• Exercise directions: If a line in the entries below contains the word "agent", it counts; report how many such lines there are, and only that number.

• Supplied information:
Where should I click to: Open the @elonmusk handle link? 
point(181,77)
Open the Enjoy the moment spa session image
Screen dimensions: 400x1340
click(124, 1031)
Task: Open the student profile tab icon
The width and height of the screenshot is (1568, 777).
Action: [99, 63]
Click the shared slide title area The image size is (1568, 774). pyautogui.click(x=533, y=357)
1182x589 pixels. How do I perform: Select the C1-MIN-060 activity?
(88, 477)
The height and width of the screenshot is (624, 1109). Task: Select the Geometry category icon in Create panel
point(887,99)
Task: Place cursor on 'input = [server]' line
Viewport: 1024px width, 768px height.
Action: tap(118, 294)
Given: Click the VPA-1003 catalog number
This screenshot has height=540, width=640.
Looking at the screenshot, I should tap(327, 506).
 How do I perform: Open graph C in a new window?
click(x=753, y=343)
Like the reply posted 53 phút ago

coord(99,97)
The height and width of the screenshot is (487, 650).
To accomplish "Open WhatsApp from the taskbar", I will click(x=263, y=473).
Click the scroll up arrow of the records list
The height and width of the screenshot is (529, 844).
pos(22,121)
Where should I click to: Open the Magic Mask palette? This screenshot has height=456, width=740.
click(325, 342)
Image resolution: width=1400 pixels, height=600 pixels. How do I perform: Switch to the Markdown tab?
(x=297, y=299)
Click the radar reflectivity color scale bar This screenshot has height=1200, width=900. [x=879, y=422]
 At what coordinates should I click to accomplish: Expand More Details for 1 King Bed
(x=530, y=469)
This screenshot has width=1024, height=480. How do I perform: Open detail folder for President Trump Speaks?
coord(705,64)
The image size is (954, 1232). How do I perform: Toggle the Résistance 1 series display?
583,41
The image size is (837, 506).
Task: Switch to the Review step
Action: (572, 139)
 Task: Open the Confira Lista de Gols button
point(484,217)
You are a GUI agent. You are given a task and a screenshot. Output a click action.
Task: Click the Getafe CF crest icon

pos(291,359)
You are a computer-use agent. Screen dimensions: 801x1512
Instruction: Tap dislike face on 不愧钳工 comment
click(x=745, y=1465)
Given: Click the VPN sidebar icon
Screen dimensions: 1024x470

• Solution for this exercise: 2